In der Ortsplanungsrevision werden unter fünf thematischen Schwerpunkten 19 Teilprojekte bearbeitet, die vielfältige Abhängigkeiten zueinander aufweisen. Wenn wir z.B. in einem Gebiet eine höhere Ausnutzung ermöglichen wollen, kommen wir nicht umhin, uns auch Fragen zum Stadtbild, zur Siedlungsentwicklung nach innen, zur Erschliessung, zum Verkehrsaufkommen, der Energieversorgung oder Gestaltung der Freiräume zu stellen. Es ist unerlässlich, eine Gesamtbetrachtung unserer Stadt vorzunehmen. Dazu müssen zuerst Grundlagen erarbeitet werden, die schliesslich in ein neues Baureglement und Zonenplan münden. Wir wollen die Bevölkerung schon in den Erarbeitungsprozess mit einbeziehen. All das benötigt seine Zeit.

Inwiefern betrifft die Ortsplanungsrevision mich als Einwohnerin oder Einwohner der Stadt Thun direkt?

Stadtplanung betrifft uns alle Tag für Tag. Die Bauordnung legt fest, wo wir arbeiten, wohnen, zur Schule gehen, Sport treiben, uns erholen, einkaufen, wie wir von A nach B kommen und vieles mehr. In den letzten 15 Jahren hat sich viel verändert. Unser Anspruch nach Wohnraum ist gestiegen, der Verkehr hat zugenommen, die Verkehrsgewohnheiten sind anders geworden. Wir haben mehr Bedarf für Gewerbe- und Arbeitszonen.

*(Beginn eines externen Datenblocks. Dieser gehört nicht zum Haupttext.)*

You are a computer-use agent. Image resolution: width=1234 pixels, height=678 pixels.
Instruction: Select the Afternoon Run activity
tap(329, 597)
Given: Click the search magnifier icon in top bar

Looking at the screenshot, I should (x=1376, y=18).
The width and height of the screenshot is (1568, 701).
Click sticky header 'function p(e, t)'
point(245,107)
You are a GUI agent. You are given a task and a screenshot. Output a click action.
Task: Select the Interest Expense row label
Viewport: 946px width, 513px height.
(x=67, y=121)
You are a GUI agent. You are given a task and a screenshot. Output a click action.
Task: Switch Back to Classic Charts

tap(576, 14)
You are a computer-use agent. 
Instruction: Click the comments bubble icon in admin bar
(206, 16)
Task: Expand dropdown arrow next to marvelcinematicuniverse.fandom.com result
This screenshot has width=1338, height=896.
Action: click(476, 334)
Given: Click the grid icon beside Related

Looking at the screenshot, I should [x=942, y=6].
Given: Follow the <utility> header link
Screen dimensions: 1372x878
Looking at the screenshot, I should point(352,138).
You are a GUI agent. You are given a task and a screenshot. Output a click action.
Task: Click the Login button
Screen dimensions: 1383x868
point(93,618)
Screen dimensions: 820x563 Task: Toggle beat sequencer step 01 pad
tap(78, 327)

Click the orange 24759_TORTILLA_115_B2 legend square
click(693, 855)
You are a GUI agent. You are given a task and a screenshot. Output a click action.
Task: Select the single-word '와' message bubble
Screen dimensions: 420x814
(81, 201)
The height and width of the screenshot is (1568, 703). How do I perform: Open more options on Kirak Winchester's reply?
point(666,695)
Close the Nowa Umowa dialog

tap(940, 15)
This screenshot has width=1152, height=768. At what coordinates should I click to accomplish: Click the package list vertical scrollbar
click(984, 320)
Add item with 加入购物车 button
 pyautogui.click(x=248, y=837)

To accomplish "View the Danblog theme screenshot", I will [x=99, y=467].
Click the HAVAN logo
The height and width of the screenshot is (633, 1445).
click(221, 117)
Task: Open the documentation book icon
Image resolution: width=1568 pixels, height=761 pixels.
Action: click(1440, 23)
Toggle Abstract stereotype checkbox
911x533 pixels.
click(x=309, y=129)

In welche Richtung soll sich die Stadt Thun entwickeln und– welche Ziele stehen im Zentrum?

In den Legislaturzielen 2015 bis 2018 setzt der Gemeinderat fünf Schwerpunkte: Thun als Wohn- und Lebensstandort, als Stadt am Wasser und als Zentrum stärken, den Verkehr optimieren und die Stadt zusammen mit einer engagierten Bevölkerung entwickeln. All diese Themen werden bearbeitet.

Die Bevölkerung soll sich an der Ortsplanungsrevision aktiv beteiligen. Wie kann ich mich informieren und einbringen?

Nebst den bekannten Kommunikationskanälen über die Medien, Thun! Das Magazin und öffentliche Informationsveranstaltungen werden wir gezielt auf die Bevölkerung zugehen. Interaktive Plattformen im Internet, Fragebögen, Ausstellungen und Workshops sollen dazu beitragen, dieses komplexe Projekt verständlich zu machen und die Bedürfnisse der Bevölkerung und Betroffenen bereits im Erarbeitungsprozess abzuholen. Gezielt werden wir Bevölkerungsgruppen, Organisationen und Parteien beiziehen.

Wann wird die Bevölkerung nächstes Mal etwas von der Ortsplanungsrevision vernehmen?

Vorerst finden sporadisch Informationsanlässe und Diskussionsforen statt – so präsentierten wir das Vorhaben Mitte Oktober an einer öffentlichen Veranstaltung des Architekturforums Thun. Weitere solche Anlässe werden folgen, zudem wird Anfang 2016 eine spezielle Internetseite für die Ortsplanungsrevision aufgeschaltet. Stark einbezogen wird dann die Bevölkerung anlässlich der Erarbeitung der Teilprojekte und danach wieder im Rahmen der grossen öffentlichen Mitwirkung im Jahr 2018.